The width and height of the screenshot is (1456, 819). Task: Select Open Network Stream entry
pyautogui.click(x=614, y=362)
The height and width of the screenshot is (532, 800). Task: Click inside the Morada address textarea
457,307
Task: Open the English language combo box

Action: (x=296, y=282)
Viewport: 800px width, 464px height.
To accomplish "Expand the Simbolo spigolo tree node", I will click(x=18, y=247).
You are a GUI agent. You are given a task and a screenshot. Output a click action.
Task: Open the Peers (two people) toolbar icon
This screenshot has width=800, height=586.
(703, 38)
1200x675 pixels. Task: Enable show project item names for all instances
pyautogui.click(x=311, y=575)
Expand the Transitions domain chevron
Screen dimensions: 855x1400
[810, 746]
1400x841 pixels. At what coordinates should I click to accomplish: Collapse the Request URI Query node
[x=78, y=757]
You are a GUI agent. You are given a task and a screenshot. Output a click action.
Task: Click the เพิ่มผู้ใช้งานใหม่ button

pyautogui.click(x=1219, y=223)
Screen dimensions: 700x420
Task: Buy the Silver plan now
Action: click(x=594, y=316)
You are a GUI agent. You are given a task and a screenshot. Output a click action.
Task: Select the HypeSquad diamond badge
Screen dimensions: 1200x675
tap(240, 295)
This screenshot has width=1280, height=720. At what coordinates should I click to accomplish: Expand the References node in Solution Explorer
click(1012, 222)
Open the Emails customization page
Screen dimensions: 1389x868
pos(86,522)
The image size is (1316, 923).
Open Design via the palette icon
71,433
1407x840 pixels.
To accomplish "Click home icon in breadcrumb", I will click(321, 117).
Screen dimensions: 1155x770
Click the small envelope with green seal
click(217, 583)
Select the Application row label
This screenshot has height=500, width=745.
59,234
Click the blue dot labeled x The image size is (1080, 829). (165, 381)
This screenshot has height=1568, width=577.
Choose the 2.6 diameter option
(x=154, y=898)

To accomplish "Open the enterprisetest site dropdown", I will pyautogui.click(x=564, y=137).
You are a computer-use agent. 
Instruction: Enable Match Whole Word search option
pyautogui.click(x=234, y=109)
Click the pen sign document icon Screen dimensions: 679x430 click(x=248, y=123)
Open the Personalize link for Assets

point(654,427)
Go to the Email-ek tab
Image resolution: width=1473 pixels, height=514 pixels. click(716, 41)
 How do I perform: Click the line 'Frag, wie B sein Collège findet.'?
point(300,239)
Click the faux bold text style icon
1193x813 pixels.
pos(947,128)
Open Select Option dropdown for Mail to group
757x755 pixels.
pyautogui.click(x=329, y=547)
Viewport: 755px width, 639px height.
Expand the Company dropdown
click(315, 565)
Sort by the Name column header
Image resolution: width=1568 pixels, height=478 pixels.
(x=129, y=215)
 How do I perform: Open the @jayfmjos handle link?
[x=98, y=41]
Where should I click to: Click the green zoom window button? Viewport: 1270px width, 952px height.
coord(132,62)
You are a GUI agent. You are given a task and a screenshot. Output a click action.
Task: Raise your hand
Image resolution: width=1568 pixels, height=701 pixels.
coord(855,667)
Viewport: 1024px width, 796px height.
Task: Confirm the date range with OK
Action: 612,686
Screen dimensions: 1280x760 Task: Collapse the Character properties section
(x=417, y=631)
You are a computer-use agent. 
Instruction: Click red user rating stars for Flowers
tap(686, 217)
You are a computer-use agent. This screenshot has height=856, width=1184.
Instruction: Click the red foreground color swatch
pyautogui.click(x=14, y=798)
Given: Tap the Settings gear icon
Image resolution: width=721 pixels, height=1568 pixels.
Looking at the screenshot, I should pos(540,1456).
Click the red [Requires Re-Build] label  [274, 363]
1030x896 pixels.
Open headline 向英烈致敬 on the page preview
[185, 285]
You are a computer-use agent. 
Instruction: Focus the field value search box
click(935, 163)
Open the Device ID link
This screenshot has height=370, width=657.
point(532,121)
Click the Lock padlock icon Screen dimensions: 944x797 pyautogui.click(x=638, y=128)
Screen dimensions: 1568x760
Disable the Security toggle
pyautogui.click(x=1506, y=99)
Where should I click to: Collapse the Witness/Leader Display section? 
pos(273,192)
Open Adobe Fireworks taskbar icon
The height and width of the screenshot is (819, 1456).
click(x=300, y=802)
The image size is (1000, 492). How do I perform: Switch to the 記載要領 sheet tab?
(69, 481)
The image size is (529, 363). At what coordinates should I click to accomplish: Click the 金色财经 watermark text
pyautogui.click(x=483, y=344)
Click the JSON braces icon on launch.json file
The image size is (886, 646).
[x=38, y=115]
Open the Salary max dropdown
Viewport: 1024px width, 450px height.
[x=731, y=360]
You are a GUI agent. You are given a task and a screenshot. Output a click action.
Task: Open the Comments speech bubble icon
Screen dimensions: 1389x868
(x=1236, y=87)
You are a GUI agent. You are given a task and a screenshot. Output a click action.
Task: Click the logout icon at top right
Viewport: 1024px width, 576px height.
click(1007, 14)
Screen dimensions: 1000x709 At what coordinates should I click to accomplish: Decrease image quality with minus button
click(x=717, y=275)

Exercise instructions:
Rewrite every row above, replacing "GUI agent" with "screen agent" and leaving everything else unchanged.

Written solution:
The width and height of the screenshot is (1456, 819). Task: Select Open Network Stream entry
pyautogui.click(x=614, y=362)
The height and width of the screenshot is (532, 800). Task: Click inside the Morada address textarea
457,307
Task: Open the English language combo box

Action: (x=296, y=282)
Viewport: 800px width, 464px height.
To accomplish "Expand the Simbolo spigolo tree node", I will click(x=18, y=247).
You are a screen agent. You are given a task and a screenshot. Output a click action.
Task: Open the Peers (two people) toolbar icon
This screenshot has width=800, height=586.
(703, 38)
1200x675 pixels. Task: Enable show project item names for all instances
pyautogui.click(x=311, y=575)
Expand the Transitions domain chevron
Screen dimensions: 855x1400
[810, 746]
1400x841 pixels. At what coordinates should I click to accomplish: Collapse the Request URI Query node
[x=78, y=757]
You are a screen agent. You are given a task and a screenshot. Output a click action.
Task: Click the เพิ่มผู้ใช้งานใหม่ button

pyautogui.click(x=1219, y=223)
Screen dimensions: 700x420
Task: Buy the Silver plan now
Action: click(x=594, y=316)
You are a screen agent. You are given a task and a screenshot. Output a click action.
Task: Select the HypeSquad diamond badge
Screen dimensions: 1200x675
tap(240, 295)
This screenshot has width=1280, height=720. At what coordinates should I click to accomplish: Expand the References node in Solution Explorer
click(1012, 222)
Open the Emails customization page
Screen dimensions: 1389x868
pos(86,522)
The image size is (1316, 923).
Open Design via the palette icon
71,433
1407x840 pixels.
To accomplish "Click home icon in breadcrumb", I will click(321, 117).
Screen dimensions: 1155x770
Click the small envelope with green seal
click(217, 583)
Select the Application row label
This screenshot has height=500, width=745.
59,234
Click the blue dot labeled x The image size is (1080, 829). (165, 381)
This screenshot has height=1568, width=577.
Choose the 2.6 diameter option
(x=154, y=898)

To accomplish "Open the enterprisetest site dropdown", I will pyautogui.click(x=564, y=137).
You are a computer-use agent. 
Instruction: Enable Match Whole Word search option
pyautogui.click(x=234, y=109)
Click the pen sign document icon Screen dimensions: 679x430 click(x=248, y=123)
Open the Personalize link for Assets

point(654,427)
Go to the Email-ek tab
Image resolution: width=1473 pixels, height=514 pixels. click(716, 41)
 How do I perform: Click the line 'Frag, wie B sein Collège findet.'?
point(300,239)
Click the faux bold text style icon
1193x813 pixels.
pos(947,128)
Open Select Option dropdown for Mail to group
757x755 pixels.
pyautogui.click(x=329, y=547)
Viewport: 755px width, 639px height.
Expand the Company dropdown
click(315, 565)
Sort by the Name column header
Image resolution: width=1568 pixels, height=478 pixels.
(x=129, y=215)
 How do I perform: Open the @jayfmjos handle link?
[x=98, y=41]
Where should I click to: Click the green zoom window button? Viewport: 1270px width, 952px height.
coord(132,62)
You are a screen agent. You are given a task and a screenshot. Output a click action.
Task: Raise your hand
Image resolution: width=1568 pixels, height=701 pixels.
coord(855,667)
Viewport: 1024px width, 796px height.
Task: Confirm the date range with OK
Action: 612,686
Screen dimensions: 1280x760 Task: Collapse the Character properties section
(x=417, y=631)
You are a computer-use agent. 
Instruction: Click red user rating stars for Flowers
tap(686, 217)
You are a computer-use agent. This screenshot has height=856, width=1184.
Instruction: Click the red foreground color swatch
pyautogui.click(x=14, y=798)
Given: Tap the Settings gear icon
Image resolution: width=721 pixels, height=1568 pixels.
Looking at the screenshot, I should pos(540,1456).
Click the red [Requires Re-Build] label  [274, 363]
1030x896 pixels.
Open headline 向英烈致敬 on the page preview
[185, 285]
You are a computer-use agent. 
Instruction: Focus the field value search box
click(935, 163)
Open the Device ID link
This screenshot has height=370, width=657.
point(532,121)
Click the Lock padlock icon Screen dimensions: 944x797 pyautogui.click(x=638, y=128)
Screen dimensions: 1568x760
Disable the Security toggle
pyautogui.click(x=1506, y=99)
Where should I click to: Collapse the Witness/Leader Display section? 
pos(273,192)
Open Adobe Fireworks taskbar icon
The height and width of the screenshot is (819, 1456).
click(x=300, y=802)
The image size is (1000, 492). How do I perform: Switch to the 記載要領 sheet tab?
(69, 481)
The image size is (529, 363). At what coordinates should I click to accomplish: Click the 金色财经 watermark text
pyautogui.click(x=483, y=344)
Click the JSON braces icon on launch.json file
The image size is (886, 646).
[x=38, y=115]
Open the Salary max dropdown
Viewport: 1024px width, 450px height.
[x=731, y=360]
You are a screen agent. You are given a task and a screenshot. Output a click action.
Task: Open the Comments speech bubble icon
Screen dimensions: 1389x868
(x=1236, y=87)
You are a screen agent. You are given a task and a screenshot. Output a click action.
Task: Click the logout icon at top right
Viewport: 1024px width, 576px height.
click(1007, 14)
Screen dimensions: 1000x709 At what coordinates should I click to accomplish: Decrease image quality with minus button
click(x=717, y=275)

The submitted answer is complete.